[[ TEXT open ]]
Friday 31 May 2013

Devon lanes in May

For the last few weeks, Marcia and I have been pottering around as she has been looking for and listening to the people who will, I have no doubt, dominate our household for the next few months during which we shall both get to know them better than our relatives and closest friends. What an odd business this is.

The tall people in the middle are antirrhinum. Around them are the white flowers of Little Mouse Ear and bottom left a few bluebells and there are a lot of other species in there too.

The bluebells are still with us. These are up on the moor beside a lane leading to Leusdon and are still in their prime. When we were down near the coast (a few hundred feet lower in a different world) they were just beginning to go over.
 Anyway, as we have pottered so we have revelled: the Devon lane in May is like nowhere else. For a few glorious weeks nature in all its glory unfolds itself not in some far distant place where you must travel and trek to find it but there, just there, beside the car as you travel about your daily business. Some, sad to say, never notice: their eyes are on what is to come (the shopping – fetching the children from school – the next business appointment – the next repair job – the next delivery). Not all miss out due to the hustle and bustle of life: we see people who stop for a few moments just taking it all in before setting off again. To some of these we speak and they have one thing in common – a thing we share: the need to connect even if only for a moment with that something outside ourselves that we give so many different names.

The yellow flowers belong to the white dead nettle. Bottom right the wild garlic (we call them ransoms). They smell wonderful on a hot day and, yes, you can use them in cooking.

A general view with scores of plants in view. The yellow ones are one of the hawkbits but I don't know which one (they might even be the related smooth hawk's-beard). The tiny blue flowers bottom left are speedwell.

Herb Robert (the same one as grows in North America where it is called  Robert Geranium) was used as a cure for toothache and nose bleeds. It has other names, too, such as "death come quickly" but why I have no idea. It is, of course, related to all the other geraniums.
There is a universal need to connect to nature which is why natural history programmes are so popular. I watch some of these too (usually in the depths of winter) but given the option of sitting in front of a television and watching some exotic beast from some foreign country or just pottering down one of our lanes I would always choose the latter. Indeed, I imagine myself in old age in a powered wheelchair doing so to the bitter end.

Ramsons again.

Stonecrop, a sedum that (as the name suggests) loves to live in stony places but there, just alongside, is a group of bluebells which don't. Both seem to be doing quite well.
[[ TEXT closed ]]
[[ DATA PROVIDED open ]]
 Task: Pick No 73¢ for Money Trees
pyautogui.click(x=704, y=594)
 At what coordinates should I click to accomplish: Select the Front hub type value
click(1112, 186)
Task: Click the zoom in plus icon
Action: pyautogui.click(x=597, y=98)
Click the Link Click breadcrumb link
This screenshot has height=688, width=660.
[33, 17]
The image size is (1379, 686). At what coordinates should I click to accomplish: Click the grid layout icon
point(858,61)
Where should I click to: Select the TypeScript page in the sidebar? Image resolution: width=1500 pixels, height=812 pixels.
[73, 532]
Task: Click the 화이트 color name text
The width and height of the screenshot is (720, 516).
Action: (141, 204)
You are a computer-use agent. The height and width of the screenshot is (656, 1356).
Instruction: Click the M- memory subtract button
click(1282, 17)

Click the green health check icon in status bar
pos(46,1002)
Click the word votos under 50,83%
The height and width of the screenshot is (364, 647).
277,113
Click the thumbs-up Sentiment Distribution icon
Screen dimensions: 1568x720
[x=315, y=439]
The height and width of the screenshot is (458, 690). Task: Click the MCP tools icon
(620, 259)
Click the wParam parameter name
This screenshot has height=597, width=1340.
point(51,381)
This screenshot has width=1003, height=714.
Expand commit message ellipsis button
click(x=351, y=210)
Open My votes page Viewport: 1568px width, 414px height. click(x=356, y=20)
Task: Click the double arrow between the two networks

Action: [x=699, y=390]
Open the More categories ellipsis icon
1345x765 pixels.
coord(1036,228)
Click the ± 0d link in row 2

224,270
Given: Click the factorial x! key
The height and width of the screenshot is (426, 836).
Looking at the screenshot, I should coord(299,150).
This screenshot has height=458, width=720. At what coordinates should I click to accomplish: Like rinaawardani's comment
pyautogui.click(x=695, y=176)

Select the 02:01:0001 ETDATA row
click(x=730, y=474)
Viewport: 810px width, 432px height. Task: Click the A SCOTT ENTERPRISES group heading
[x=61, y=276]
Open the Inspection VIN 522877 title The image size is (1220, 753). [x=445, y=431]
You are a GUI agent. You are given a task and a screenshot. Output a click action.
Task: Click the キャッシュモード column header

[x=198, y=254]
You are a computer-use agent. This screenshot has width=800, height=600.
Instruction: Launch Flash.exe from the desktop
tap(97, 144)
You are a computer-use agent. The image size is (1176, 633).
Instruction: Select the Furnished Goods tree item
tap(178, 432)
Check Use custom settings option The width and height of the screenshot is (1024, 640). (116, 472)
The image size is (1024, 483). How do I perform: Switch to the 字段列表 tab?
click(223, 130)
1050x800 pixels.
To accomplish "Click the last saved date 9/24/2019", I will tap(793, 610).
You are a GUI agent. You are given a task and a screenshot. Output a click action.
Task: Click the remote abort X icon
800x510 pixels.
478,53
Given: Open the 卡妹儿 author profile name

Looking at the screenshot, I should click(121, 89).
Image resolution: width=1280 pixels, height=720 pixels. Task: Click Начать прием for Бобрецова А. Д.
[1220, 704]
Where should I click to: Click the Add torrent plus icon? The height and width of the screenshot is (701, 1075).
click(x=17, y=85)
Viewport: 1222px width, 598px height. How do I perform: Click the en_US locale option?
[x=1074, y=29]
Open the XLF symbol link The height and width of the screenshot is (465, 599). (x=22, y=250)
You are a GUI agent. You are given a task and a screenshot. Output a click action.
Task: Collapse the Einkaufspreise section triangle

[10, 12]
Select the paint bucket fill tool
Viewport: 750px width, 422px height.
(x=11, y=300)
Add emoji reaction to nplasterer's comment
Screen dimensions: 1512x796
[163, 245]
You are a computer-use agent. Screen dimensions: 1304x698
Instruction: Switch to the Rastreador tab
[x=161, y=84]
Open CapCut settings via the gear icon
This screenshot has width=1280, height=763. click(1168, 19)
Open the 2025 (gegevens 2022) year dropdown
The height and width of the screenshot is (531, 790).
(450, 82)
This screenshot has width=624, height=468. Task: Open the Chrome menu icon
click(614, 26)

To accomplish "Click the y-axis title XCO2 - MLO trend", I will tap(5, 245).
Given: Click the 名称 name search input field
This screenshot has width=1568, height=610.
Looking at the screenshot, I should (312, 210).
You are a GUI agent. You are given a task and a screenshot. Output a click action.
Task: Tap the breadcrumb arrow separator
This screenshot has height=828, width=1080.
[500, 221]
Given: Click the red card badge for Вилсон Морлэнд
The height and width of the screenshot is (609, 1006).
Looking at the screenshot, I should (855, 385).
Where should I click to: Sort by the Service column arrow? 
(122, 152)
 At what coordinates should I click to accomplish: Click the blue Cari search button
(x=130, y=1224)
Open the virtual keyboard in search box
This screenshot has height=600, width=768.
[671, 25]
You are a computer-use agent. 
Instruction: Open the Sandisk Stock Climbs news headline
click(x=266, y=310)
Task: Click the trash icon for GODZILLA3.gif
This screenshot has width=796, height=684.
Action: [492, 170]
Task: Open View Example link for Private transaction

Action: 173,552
[[ DATA PROVIDED closed ]]
* _SET OF TASKS_
[1] Translate this sentence from the Devon lanes text into Spanish: "These are up on the moor beside a lane leading to Leusdon and are still in their prime."
[2] Write a continuation of the Devon lanes text, picking up after its final sentence.

* _ANSWERS TO THE EXERCISE_
[1] Estas están en el páramo, junto a un camino que lleva a Leusdon, y todavía están en su mejor momento.

[2]
I have chosen these two to demonstrate how short spring can be. Both are taken within a hundred yards of each other and show a hedge which has a good deal of sycamore in it (despite the fact that this is a pretty rotten plant for hedging). One section gets a lot more sun than the other which explains the difference. Anyway, top - new and very beautiful sycamore leaves still that luscious yellowy-pinky-red whilst the others are already quite grown up and a rather boringly just green.
 So yesterday I set off with my simplest camera – a delightful Panasonic Lumix – and I took a series of photographs from the car just to prove the point and to share some of the delights with you. Some of the plants shown here are already passing over – now the verges and hedges will start to take on their summer coats  the snowdrops have gone but we still have some winter aconite, primroses and celendines (but I have already shared them with you in earlier blogs). Yes, there will be much to see and much to enjoy but it will be autumn before the lanes are once again quite simply magical.

Almost certainly cow parsley or a close relative. This family (after which the umbrella gets its name) will dominate the verges for the rest of the summer.

I don't know. Simple as that. No idea. The leaves in early spring look just like bluebell leaves but they are rather harsher to the feel and less fleshy. The flowers, as you can see, are uninspiring. I have pored through books and asked friends for help with identifying them but nobody seems to know. So, over to you - come on, one of you must be able to help.

I should add that one of the constraints of sticking to taking photographs from the car is that you only have those images available when it comes to identification. I have done the best I can but some may well be wrongly named. The other problem is that you tend to hold up the traffic: sorry to all those who sat behind me, patiently waiting until (with a jolt) I realised they were there.


Of course he's called Churchill. Well, he had to be didn't it? (For those who do not live in the UK, this is the spit image of a dog who is used to advertise an insurance company which trades under the name of Churchill).